▶ **Work item**: Copy out each entry below verbatim, skipping the images.

Data excerpts:
=== Section Start ===

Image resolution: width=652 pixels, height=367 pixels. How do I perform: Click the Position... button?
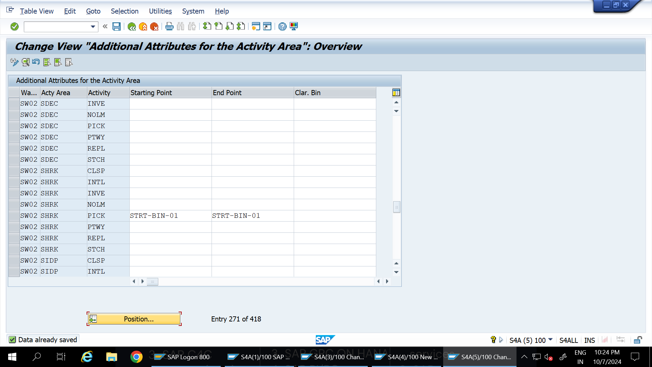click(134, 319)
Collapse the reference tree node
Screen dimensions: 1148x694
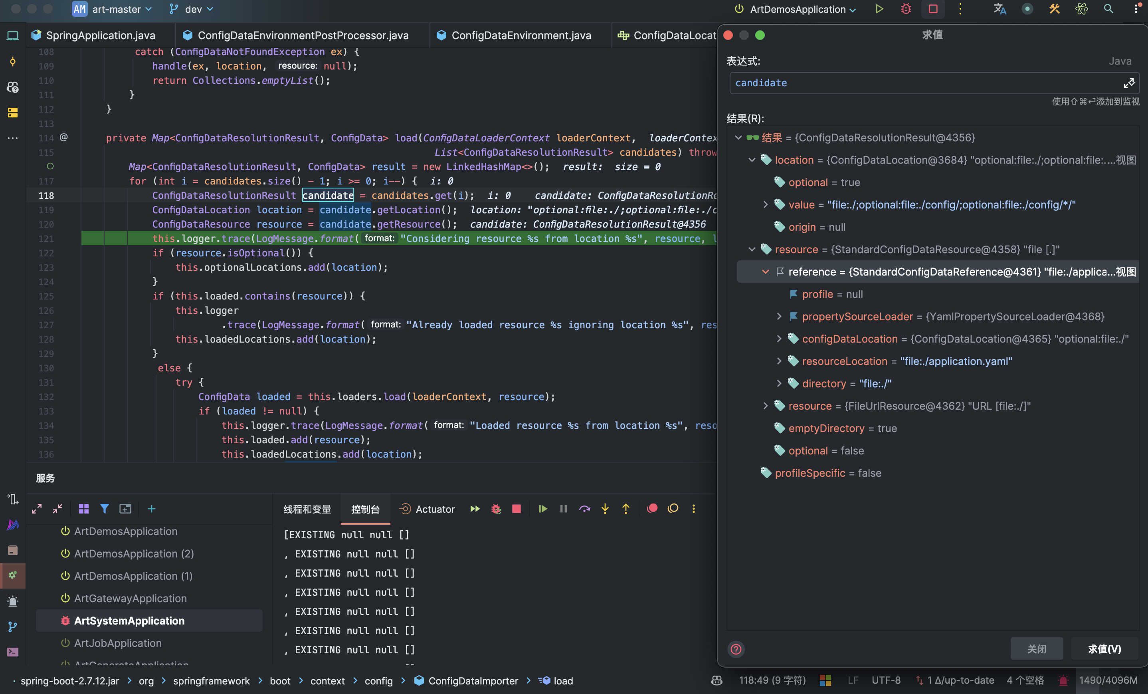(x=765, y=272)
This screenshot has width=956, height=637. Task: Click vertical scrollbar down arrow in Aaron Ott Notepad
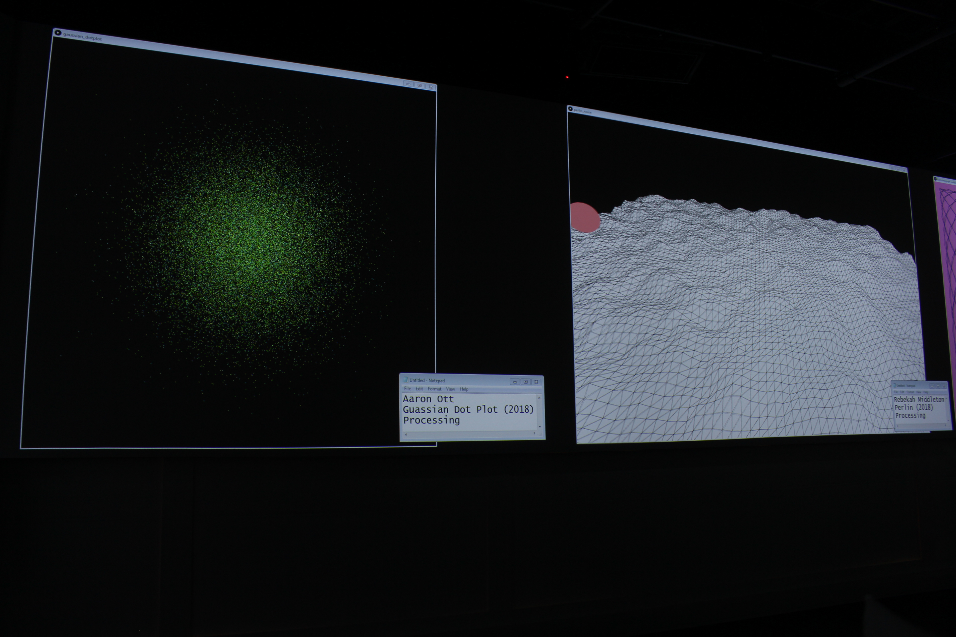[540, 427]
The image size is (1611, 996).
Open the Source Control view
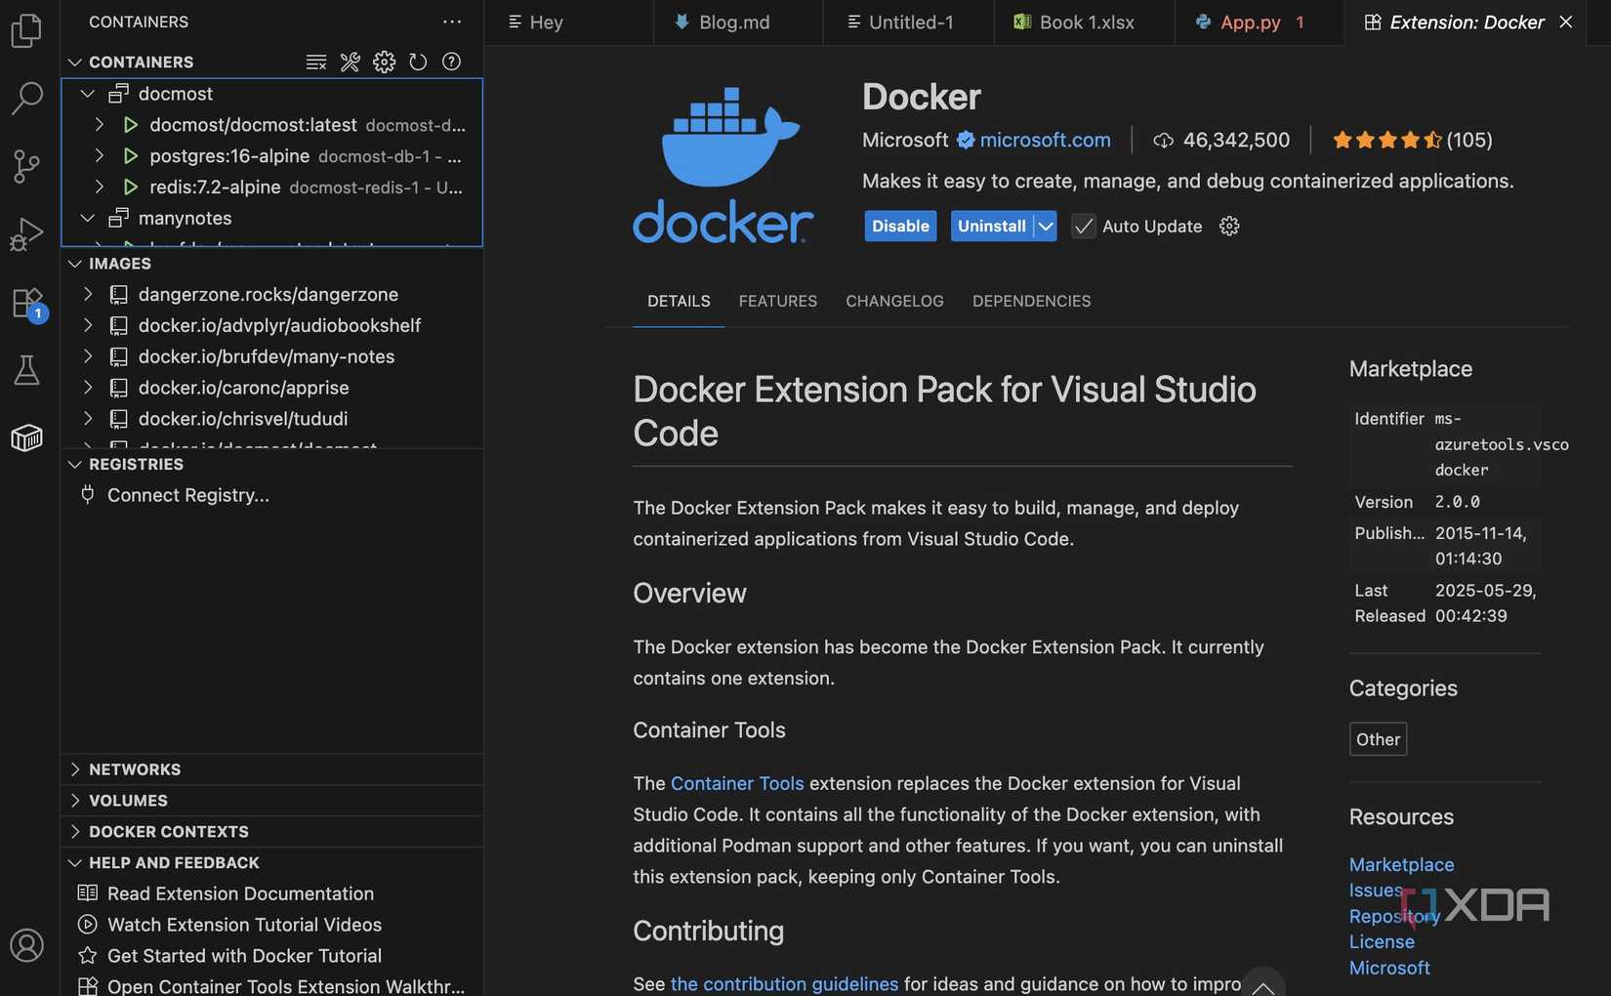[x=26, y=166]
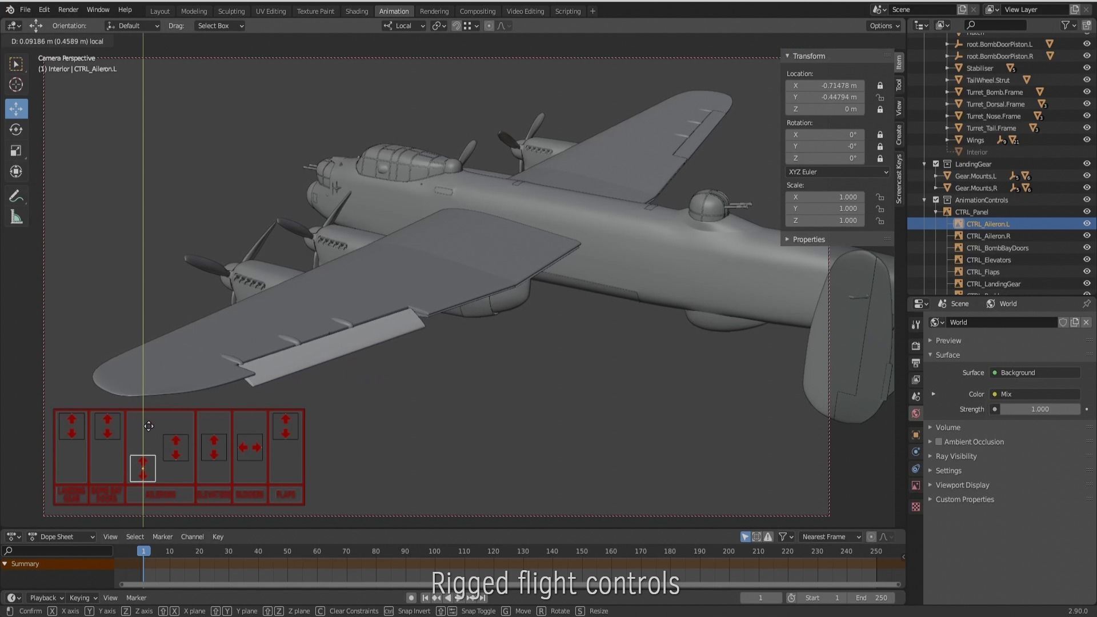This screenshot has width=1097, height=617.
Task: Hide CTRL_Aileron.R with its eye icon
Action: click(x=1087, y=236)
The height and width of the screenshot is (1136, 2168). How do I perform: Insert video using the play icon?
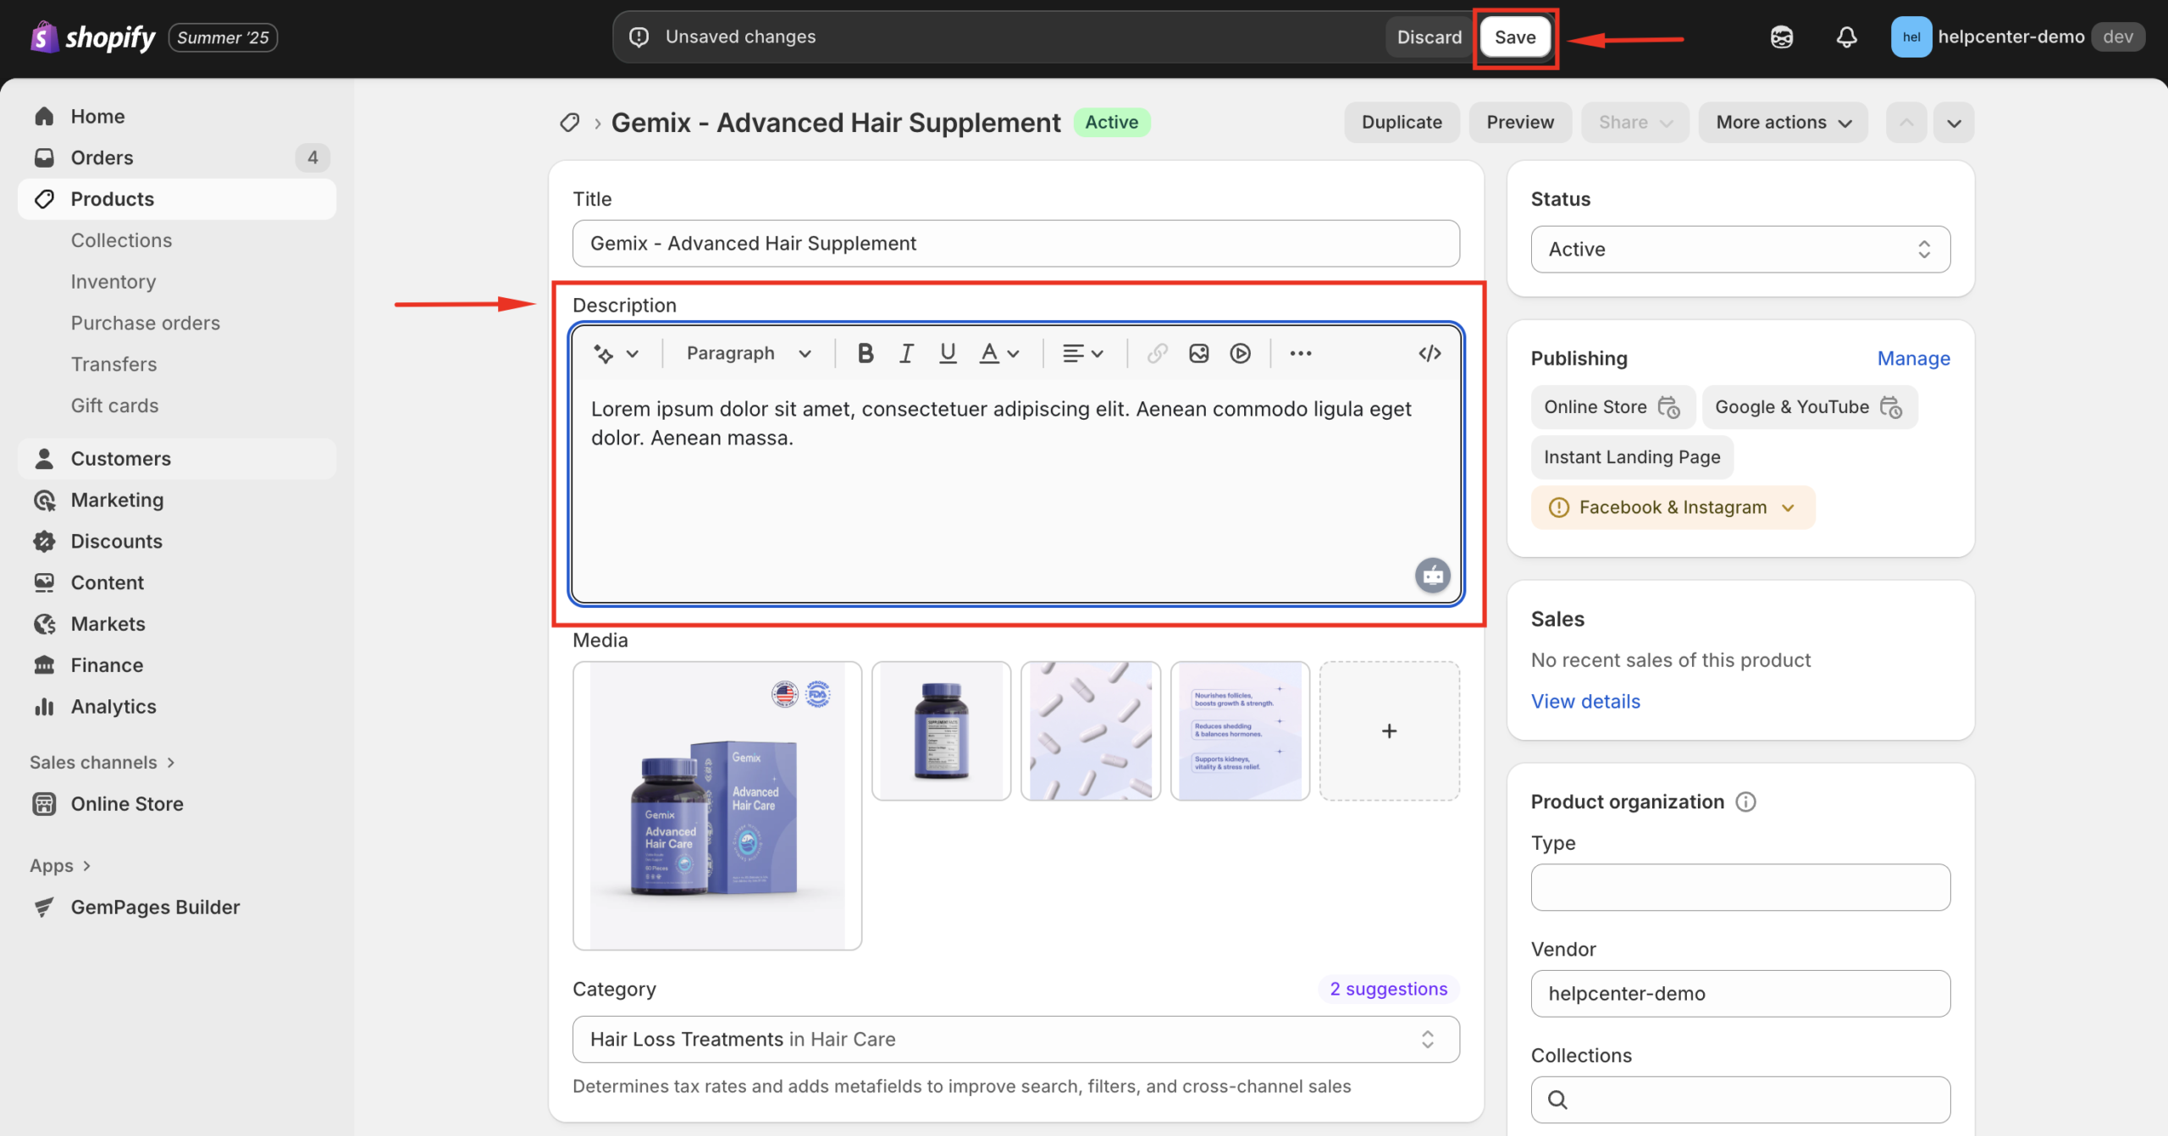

=== Section End ===

▶ **Solution for this exercise**:
Image resolution: width=652 pixels, height=367 pixels. How do I perform: Click the Position... button?
click(134, 319)
Collapse the reference tree node
Screen dimensions: 1148x694
(x=765, y=272)
This screenshot has width=956, height=637. Task: Click vertical scrollbar down arrow in Aaron Ott Notepad
[540, 427]
The image size is (1611, 996).
Open the Source Control view
[x=26, y=166]
This screenshot has width=1097, height=617.
Task: Hide CTRL_Aileron.R with its eye icon
Action: click(x=1087, y=236)
The height and width of the screenshot is (1136, 2168). How do I perform: Insert video using the play icon?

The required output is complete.